Despite the youth-centric hustle and bustle of London, it can still be a great place for the elderly to visit. While you may not think of London as the most relaxing get away destination for older people to enjoy, you would be surprised at just how many tourist attractions are not only interesting for older generations but are also easily accessible by even those who find it hardest to get around.
If you’re visiting London with elderly relatives or you live there and would like to find some great attractions for when they come to visit, we’ve researched some accessible royal attractions in London for you. You might not think of places like Buckingham Palace as being wheelchair or disability friendly, but in fact you’d be surprised at how many places of interest are more than easy to get around whilst taking in the culture and grandeur of it all.
Probably one of the most visited tourist attractions in London, you may be put off by thinking it’s going to be busy and crowded. However, did you know that the State Rooms, which are open for ten weeks in the summer to the public, are actually access friendly? Step free access needs to be pre-booked, so make sure you plan ahead, but apart from that you’ll be free to explore the wonders of the Queen’s royal residence and all of the spectacle it has to offer.
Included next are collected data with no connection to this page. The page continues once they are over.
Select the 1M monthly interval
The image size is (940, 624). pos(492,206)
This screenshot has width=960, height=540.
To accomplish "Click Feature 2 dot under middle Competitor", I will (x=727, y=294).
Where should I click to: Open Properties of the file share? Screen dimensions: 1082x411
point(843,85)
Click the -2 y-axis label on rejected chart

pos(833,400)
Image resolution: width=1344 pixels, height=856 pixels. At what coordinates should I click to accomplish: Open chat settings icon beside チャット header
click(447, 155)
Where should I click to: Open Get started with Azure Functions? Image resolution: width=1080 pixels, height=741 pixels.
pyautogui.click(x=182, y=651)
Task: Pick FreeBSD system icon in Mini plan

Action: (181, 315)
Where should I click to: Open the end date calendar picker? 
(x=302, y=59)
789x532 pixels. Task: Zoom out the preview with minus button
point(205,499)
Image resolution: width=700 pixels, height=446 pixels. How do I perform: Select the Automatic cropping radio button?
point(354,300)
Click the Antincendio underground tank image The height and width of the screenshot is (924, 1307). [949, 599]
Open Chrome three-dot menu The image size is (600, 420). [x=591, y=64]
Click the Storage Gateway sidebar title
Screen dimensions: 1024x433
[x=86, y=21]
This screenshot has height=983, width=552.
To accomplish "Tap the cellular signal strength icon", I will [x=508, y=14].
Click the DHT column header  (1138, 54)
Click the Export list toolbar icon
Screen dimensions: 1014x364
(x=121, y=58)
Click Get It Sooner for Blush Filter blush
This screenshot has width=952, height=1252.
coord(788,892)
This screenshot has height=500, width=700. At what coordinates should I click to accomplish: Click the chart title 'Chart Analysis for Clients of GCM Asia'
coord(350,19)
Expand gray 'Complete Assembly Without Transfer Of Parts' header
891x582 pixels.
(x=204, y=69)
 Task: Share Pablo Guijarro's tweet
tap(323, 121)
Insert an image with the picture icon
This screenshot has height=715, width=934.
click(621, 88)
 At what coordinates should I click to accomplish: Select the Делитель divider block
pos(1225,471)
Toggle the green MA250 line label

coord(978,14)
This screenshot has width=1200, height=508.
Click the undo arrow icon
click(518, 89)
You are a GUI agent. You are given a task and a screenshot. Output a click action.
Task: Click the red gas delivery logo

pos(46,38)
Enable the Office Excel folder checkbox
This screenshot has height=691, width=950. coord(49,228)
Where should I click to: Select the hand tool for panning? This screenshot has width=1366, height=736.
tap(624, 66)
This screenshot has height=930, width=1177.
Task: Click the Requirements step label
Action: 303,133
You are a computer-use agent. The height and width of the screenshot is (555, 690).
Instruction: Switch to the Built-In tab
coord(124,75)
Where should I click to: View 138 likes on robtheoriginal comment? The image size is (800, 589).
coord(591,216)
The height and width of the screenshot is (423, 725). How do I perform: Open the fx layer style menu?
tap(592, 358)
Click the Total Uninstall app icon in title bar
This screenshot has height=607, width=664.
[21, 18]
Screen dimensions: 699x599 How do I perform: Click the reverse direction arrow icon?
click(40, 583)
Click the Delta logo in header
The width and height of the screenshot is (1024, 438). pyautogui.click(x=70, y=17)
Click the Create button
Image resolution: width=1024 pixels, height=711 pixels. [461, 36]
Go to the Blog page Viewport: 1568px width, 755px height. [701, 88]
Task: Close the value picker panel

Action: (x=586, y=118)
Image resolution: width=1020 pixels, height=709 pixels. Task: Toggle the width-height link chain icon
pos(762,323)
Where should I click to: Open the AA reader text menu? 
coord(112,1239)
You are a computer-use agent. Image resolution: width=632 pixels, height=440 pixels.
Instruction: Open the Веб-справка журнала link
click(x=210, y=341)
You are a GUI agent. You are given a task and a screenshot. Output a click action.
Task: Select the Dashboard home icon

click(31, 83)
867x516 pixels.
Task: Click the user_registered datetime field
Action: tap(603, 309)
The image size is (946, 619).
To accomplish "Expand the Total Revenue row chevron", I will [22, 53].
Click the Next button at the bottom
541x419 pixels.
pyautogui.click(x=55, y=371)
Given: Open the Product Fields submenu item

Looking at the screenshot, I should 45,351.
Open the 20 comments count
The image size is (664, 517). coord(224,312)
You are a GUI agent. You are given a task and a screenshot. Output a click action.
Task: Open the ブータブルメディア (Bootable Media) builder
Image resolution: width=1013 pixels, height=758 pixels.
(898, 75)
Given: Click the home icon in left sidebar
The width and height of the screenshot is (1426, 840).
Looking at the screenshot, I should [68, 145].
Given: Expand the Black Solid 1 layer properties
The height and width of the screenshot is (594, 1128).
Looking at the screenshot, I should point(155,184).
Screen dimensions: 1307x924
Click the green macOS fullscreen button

It really is a must see if you’re visiting the capital and especially one to do if you visit London often and haven’t had the chance yet.
Kensington Palace is now the official residence of the Duke and Duchess of Cambridge as well as the Duke and Duchess of Sussex, but it originally opened its doors in 1605 and was the home of Queen Victoria during her childhood. There’s only a week left to see the exhibition dedicated to Princess Diana, but if you’re planning on visiting later in the year there are still plenty of things to see and do. Luckily for elderly visitors, the whole palace is wheelchair friendly with ramps already provided to make it easier to get around.
You may be familiar with the beautiful Kew Botanical Gardens, but have you ever stepped inside Kew Palace itself? This strikingly beautiful building is no longer in use to the royal family, but is still a great place to visit. You can even interact with the staff there dressed in Georgian clothing to get a real sense of the history of the place. Even better, the palace and gardens are accessible to all, with staff trained in disability awareness. There are even concession tickets available at discounted prices for visitors with limited mobility.